Summary and Contributions: This paper proposes a method to combat overfitting of the discriminator (D) of a GAN. Previous work tackle this problem, besides regularization, by augment real and generated data and update the discriminator accordingly, however, the generator (G) is still updated with the error signals from the original generated data. The idea proposed here is to train G with the error signal backpropped through the respective differentiable augmentation function applied to the output of the G. The authors show how limited data degrades BigGAN performance measured with the FID metric and the D memorizes the training set and fails on the unseen validation data. Then the authors show how their proposed method applied to StyleGAN2 shows a much more robust behaviour against limited data compared to the unmodified GAN model. Next, different GAN augmentation strategies are compared with the proposed method where this method outperforms measured with the FID, and the D is less prone to overfitting. On the ImageNet, cifar10 and cifar100 dataset a modified BigGAN, CR-BigGAN and StyleGAN2 method outperform their original unmodified counterparts. In the Few-Shot experiments several small-sized single-category datasets were used to evaluate the few-shot performance of the method compared to several methods from literature. In both the pretrained and not pretrained setting the proposed method outperformed the competitors. Interpolation experiments in the not pretrained setting shows smooth interpolations within the target space which hints to less or no overfitting of the training data. Finally it was evaluated how model complexity based on the number of feature maps affects a modified and unmodified GAN and if a regularization hyperparameter tuning of an unmodified model could outperform the proposed augmentation variant.

Strengths: It was shown that the proposed method indeed is less prone to overfitting showing better FIDs with smaller datasizes. A comparison with different augmentation variants from literature showed superiority of the method over several augmentation functions. Experiments on three datasets, three GAN models and different datasizes show constantly better FIDs for the proposed modified versions. In the Few-Shot experiment the method shows its strength on very small single-category datasets. With 5 models from literature evaluated on 5 datasets the comparison is fair and credible. The interpolation experiments support the claim that the proposed method is a good choice for small few-shot datasets.

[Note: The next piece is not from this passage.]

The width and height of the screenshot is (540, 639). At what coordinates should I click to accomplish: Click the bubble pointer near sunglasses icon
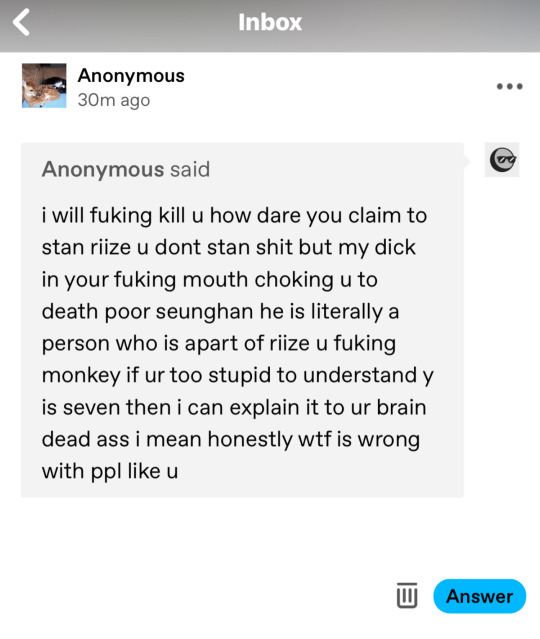click(x=467, y=162)
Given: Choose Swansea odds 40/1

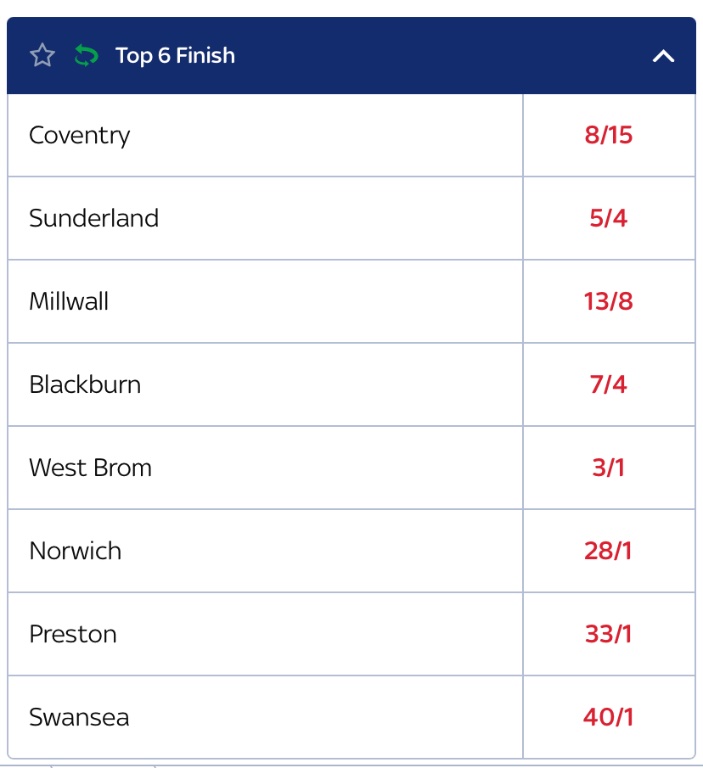Looking at the screenshot, I should [608, 716].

Weaknesses: 1) Experiments are limited to image datasets. There are GANs for sequence generation, could the proposed method help improving this models as well? In this context is there a relation with e.g. MaskGAN [1] which uses a masking as augmentation. 2) Augmentation functions have to differentiable such that the error signal can backpropagate to the generator. Which augmentation functions are differentiable? 3) The main concern about this paper is the lack of theoretical elaboration, not sure if this paper should be published at a computer vision conference. [1] MaskGAN: Better Text Generation via Filling in the ____, William Fedus and Ian Goodfellow and Andrew Dai, 2018, URL= https://openreview.net/pdf?id=ByOExmWAb, ICLR 2018

Correctness: Claims and method look correct as well as the empirical methodology.

Clarity: The paper is well written and easy to understand.

Relation to Prior Work: Short answer yes.